• _Exercise_: Working from the records below, repeat exactly the lines starting at the line that contains "Where should I click to: Open" and ending at the line that contains "This screenshot has height=474, width=618.", inclusive.

• _Records shown_:
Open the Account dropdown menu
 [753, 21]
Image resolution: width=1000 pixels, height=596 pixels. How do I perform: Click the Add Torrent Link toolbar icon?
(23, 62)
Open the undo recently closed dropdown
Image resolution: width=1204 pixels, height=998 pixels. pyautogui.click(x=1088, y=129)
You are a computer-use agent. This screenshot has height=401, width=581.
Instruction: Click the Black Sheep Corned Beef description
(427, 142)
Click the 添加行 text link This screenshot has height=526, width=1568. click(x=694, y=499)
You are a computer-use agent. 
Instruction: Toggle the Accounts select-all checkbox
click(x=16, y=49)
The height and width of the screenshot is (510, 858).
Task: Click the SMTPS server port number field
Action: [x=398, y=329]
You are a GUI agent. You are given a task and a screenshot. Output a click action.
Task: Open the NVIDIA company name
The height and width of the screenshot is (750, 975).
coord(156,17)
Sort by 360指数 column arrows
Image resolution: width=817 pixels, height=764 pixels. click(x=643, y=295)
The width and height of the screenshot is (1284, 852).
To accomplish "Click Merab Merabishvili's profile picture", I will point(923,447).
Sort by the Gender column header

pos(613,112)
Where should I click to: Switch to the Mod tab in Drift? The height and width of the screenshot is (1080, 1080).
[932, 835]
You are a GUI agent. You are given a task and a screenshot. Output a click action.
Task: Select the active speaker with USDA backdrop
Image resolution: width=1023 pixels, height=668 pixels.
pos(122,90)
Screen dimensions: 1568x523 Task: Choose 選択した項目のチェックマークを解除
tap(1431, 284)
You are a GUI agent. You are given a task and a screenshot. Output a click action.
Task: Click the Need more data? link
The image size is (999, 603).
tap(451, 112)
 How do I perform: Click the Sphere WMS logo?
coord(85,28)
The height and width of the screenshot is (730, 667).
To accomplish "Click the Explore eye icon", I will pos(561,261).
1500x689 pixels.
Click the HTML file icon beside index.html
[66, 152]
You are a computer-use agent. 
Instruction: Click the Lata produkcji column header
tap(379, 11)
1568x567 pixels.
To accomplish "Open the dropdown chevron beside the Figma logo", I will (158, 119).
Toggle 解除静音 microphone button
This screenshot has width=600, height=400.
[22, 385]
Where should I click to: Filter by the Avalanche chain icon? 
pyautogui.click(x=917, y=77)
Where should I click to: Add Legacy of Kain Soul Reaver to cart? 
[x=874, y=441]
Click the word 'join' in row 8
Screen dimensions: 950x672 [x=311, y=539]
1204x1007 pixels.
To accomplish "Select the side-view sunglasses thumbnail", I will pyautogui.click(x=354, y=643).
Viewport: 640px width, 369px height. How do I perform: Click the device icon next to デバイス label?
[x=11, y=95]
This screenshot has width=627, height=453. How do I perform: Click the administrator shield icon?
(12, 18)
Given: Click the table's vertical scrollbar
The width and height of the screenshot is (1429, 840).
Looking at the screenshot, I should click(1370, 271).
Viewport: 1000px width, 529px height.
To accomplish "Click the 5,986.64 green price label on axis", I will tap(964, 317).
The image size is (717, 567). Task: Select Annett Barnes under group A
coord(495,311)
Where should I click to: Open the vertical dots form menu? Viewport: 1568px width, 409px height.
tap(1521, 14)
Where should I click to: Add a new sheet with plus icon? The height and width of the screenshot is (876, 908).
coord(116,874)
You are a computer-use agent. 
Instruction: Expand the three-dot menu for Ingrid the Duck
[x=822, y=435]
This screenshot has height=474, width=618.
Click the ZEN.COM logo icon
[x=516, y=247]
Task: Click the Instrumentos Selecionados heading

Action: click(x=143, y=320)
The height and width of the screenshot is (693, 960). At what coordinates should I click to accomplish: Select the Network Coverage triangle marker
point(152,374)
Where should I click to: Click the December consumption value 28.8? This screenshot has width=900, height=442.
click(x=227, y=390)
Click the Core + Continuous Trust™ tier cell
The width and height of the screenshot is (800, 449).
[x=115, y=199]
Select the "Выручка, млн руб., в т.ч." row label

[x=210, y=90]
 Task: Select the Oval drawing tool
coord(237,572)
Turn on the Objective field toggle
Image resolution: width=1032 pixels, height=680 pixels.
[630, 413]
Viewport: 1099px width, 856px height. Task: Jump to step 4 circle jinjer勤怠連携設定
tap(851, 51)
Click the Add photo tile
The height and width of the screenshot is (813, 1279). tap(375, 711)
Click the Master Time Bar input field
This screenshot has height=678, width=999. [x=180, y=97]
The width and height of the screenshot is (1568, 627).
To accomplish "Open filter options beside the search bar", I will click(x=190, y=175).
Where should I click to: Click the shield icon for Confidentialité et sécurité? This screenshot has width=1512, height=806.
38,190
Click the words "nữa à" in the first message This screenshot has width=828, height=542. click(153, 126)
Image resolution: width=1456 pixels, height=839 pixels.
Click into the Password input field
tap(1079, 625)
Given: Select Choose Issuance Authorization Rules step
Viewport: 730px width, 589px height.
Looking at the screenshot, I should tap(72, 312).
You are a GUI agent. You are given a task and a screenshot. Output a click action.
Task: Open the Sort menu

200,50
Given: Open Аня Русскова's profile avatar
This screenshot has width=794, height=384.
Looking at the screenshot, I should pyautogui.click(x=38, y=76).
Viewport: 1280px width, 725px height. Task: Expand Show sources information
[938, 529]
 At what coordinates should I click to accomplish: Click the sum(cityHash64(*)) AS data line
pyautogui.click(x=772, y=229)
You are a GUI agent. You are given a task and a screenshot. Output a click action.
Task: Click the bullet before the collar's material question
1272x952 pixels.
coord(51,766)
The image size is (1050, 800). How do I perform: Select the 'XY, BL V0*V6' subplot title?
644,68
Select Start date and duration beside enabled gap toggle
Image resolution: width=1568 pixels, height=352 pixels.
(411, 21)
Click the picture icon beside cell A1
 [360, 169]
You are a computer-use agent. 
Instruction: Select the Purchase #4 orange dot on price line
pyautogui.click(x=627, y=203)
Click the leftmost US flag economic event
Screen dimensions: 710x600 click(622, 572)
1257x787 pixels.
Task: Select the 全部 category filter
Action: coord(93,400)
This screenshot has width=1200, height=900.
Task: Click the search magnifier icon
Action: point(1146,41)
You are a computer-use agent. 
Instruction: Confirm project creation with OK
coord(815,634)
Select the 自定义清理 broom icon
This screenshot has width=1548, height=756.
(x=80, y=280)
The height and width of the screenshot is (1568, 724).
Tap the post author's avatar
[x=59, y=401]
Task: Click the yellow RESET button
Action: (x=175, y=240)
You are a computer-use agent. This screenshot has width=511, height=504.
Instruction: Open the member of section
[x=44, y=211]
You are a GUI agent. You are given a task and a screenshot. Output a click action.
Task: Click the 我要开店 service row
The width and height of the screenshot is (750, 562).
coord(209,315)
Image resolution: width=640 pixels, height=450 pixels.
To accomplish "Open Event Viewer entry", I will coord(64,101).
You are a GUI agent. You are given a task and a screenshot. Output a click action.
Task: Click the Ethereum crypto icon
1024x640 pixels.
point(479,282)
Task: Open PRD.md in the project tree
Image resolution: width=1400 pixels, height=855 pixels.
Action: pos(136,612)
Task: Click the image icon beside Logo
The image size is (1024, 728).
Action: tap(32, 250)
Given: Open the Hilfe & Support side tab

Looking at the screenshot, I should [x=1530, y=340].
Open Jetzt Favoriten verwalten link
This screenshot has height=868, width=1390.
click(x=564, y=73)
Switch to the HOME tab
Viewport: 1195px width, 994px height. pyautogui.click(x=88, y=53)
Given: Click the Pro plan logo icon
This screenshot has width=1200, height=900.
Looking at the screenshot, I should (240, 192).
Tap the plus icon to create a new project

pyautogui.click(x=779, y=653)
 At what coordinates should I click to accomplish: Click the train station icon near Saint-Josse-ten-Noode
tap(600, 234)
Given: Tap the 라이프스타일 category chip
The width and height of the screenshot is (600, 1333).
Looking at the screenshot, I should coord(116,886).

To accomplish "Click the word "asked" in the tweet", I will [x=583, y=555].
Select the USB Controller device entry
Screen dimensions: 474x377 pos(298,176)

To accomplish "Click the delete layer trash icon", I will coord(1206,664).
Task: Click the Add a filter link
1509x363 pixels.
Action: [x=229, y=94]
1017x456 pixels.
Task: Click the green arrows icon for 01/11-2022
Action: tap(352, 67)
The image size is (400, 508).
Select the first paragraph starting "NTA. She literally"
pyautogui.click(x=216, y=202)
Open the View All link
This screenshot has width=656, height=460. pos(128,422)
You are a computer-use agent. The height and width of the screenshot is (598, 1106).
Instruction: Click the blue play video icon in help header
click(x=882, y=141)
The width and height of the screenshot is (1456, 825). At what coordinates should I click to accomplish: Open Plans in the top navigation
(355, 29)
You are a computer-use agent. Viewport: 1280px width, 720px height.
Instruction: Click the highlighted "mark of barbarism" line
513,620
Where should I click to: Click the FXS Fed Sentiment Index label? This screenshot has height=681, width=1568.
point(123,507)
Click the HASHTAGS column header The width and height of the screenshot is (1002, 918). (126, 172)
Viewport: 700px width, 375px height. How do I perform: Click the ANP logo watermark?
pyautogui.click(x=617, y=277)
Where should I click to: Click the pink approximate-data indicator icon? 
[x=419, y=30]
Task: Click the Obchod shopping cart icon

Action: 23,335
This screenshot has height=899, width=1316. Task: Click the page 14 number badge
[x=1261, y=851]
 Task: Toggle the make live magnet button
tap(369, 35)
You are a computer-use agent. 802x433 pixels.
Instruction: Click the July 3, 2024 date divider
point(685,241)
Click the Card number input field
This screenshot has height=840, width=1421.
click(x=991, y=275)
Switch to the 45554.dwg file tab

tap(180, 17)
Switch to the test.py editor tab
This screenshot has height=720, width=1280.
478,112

• _Answer_:
Where should I click to: Open the vertical dots form menu? Viewport: 1568px width, 409px height.
tap(1521, 14)
Where should I click to: Add a new sheet with plus icon? The height and width of the screenshot is (876, 908).
coord(116,874)
You are a computer-use agent. 
Instruction: Expand the three-dot menu for Ingrid the Duck
[x=822, y=435]
This screenshot has height=474, width=618.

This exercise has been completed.